[Word and element locating data]
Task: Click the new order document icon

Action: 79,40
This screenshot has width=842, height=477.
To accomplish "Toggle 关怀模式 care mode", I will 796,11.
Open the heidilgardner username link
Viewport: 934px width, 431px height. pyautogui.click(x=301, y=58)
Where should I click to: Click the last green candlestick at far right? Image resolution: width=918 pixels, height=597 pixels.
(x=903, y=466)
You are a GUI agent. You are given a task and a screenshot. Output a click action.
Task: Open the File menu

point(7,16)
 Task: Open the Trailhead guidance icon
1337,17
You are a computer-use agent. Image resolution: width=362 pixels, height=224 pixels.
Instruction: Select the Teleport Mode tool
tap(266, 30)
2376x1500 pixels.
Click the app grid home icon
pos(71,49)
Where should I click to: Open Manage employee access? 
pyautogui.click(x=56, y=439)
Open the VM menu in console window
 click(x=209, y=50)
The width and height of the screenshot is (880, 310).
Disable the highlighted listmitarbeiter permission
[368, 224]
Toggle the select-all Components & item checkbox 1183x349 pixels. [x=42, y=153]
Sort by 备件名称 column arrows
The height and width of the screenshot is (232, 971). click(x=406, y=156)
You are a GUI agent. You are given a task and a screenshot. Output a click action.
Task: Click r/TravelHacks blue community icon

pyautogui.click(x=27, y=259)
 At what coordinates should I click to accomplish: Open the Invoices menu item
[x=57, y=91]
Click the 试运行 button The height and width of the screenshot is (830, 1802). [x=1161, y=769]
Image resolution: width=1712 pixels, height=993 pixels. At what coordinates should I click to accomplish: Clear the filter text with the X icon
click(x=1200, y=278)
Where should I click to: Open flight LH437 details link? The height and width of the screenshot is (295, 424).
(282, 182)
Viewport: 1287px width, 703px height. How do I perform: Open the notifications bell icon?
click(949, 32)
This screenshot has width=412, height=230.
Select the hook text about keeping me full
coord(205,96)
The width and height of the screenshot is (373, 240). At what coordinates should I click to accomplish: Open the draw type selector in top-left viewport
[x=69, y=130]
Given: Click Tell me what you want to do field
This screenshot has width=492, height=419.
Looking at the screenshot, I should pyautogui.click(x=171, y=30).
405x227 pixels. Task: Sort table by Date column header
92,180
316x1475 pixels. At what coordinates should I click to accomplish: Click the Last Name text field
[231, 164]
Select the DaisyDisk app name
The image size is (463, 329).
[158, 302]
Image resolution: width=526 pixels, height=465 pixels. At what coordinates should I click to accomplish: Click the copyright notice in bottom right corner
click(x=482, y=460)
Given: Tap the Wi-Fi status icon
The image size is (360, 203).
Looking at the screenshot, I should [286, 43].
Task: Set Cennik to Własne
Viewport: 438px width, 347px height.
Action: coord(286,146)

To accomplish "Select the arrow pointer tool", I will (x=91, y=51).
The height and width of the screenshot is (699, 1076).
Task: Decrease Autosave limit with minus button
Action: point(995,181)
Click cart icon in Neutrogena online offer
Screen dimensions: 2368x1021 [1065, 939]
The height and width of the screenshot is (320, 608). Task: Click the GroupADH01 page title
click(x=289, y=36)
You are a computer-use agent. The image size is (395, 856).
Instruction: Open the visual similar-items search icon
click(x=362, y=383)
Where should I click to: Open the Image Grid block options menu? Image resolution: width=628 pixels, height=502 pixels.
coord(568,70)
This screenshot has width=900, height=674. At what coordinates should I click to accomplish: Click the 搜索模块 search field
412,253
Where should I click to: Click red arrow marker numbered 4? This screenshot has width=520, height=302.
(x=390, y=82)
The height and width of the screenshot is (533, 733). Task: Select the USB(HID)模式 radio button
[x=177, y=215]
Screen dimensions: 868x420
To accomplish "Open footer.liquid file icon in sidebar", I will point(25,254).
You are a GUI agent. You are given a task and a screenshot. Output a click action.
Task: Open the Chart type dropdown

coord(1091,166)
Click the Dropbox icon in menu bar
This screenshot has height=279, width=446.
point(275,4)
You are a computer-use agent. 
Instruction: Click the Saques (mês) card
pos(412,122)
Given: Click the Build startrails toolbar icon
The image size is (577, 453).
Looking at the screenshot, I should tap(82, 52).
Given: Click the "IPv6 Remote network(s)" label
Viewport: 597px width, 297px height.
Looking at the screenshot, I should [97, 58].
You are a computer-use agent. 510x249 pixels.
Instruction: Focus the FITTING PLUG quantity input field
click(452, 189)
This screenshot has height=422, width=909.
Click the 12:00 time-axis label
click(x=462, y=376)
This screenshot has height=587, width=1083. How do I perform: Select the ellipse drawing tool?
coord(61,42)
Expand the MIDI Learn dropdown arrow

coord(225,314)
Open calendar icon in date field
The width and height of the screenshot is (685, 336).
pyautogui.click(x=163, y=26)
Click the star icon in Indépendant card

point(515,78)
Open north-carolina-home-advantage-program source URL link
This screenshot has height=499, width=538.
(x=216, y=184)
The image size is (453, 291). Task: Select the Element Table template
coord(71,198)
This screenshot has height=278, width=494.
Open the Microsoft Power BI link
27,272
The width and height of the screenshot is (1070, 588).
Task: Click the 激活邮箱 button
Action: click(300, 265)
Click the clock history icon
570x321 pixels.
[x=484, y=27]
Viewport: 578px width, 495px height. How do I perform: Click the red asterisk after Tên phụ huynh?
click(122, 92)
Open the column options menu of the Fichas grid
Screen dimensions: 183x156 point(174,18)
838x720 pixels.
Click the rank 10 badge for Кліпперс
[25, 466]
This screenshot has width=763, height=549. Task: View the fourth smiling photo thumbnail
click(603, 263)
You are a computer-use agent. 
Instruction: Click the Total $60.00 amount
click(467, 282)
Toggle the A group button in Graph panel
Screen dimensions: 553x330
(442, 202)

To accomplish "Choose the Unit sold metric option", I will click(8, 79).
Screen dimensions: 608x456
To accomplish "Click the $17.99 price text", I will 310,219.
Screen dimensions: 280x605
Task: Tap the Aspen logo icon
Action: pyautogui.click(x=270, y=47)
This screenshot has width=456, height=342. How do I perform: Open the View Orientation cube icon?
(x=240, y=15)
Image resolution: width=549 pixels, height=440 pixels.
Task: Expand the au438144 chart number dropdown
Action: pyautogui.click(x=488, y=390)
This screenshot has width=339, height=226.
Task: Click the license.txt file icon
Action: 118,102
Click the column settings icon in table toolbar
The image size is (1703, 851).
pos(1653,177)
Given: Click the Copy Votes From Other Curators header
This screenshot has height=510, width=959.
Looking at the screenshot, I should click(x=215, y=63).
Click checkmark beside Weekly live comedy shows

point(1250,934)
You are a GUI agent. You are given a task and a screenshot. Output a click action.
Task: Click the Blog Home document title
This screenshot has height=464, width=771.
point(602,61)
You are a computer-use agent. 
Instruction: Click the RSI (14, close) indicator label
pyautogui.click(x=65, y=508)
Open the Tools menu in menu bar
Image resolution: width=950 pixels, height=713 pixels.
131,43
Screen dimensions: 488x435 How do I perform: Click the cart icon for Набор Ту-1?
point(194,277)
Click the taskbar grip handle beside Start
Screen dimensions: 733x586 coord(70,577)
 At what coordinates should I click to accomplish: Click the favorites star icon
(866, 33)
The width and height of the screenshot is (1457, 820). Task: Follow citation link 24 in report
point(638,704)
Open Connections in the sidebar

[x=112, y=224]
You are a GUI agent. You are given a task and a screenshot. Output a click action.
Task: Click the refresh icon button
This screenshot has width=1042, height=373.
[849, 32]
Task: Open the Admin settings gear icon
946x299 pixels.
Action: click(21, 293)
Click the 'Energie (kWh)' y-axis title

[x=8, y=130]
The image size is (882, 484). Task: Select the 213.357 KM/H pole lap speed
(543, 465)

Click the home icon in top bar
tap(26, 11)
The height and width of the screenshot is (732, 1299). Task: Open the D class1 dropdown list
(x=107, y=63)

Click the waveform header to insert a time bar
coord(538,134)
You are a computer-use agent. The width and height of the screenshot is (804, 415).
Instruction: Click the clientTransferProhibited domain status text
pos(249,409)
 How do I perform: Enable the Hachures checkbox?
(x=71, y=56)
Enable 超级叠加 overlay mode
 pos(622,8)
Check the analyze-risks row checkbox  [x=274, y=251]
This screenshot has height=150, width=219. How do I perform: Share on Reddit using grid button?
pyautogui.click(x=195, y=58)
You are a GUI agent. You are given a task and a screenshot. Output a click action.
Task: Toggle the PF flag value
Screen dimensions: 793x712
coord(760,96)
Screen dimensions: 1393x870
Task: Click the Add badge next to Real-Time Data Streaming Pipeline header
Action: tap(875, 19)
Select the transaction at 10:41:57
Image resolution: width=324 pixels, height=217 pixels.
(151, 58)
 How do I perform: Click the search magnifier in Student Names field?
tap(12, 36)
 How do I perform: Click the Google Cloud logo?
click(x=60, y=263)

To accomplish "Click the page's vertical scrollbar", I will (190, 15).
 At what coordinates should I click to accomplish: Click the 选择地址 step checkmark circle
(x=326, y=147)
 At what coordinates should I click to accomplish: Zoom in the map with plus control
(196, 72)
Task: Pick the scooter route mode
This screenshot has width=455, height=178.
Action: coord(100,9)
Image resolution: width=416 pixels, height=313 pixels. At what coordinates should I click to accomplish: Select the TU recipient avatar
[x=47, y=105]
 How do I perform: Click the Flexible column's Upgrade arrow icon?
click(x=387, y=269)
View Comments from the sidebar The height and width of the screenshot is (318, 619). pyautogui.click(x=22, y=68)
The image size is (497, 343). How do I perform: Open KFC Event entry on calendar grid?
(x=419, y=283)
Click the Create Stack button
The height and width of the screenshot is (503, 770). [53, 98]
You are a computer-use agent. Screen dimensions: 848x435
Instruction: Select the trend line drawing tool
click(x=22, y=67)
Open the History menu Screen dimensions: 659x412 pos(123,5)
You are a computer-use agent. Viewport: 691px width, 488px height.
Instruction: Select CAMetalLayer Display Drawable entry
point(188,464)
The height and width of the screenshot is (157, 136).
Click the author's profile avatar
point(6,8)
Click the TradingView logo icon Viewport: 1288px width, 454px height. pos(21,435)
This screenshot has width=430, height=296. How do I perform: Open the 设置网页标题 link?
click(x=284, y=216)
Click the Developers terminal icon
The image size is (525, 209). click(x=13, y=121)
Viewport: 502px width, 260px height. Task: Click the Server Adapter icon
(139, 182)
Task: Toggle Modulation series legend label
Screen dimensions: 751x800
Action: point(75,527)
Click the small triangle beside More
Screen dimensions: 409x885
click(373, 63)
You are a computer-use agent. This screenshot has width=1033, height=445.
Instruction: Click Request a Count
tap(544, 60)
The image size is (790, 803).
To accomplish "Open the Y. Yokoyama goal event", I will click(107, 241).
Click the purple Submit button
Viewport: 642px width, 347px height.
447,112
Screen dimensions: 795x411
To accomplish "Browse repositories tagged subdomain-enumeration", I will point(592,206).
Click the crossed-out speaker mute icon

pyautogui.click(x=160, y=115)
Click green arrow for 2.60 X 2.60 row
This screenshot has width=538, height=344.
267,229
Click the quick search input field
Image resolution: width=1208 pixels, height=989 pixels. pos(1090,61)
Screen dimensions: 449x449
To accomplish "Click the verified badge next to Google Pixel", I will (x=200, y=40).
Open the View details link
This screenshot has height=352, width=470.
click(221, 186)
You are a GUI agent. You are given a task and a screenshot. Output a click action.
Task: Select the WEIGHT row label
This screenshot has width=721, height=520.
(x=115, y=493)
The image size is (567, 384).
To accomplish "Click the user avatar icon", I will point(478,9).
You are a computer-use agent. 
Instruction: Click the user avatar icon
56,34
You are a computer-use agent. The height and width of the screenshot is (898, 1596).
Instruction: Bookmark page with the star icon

## Task requirements
Could you retype the records from the line that contains "This screenshot has width=900, height=674." through the line that contains "I will point(25,254).", both included?

## Solution for this exercise
This screenshot has width=900, height=674. At what coordinates should I click to accomplish: Click the 搜索模块 search field
412,253
Where should I click to: Click red arrow marker numbered 4? This screenshot has width=520, height=302.
(x=390, y=82)
The height and width of the screenshot is (533, 733). Task: Select the USB(HID)模式 radio button
[x=177, y=215]
Screen dimensions: 868x420
To accomplish "Open footer.liquid file icon in sidebar", I will point(25,254).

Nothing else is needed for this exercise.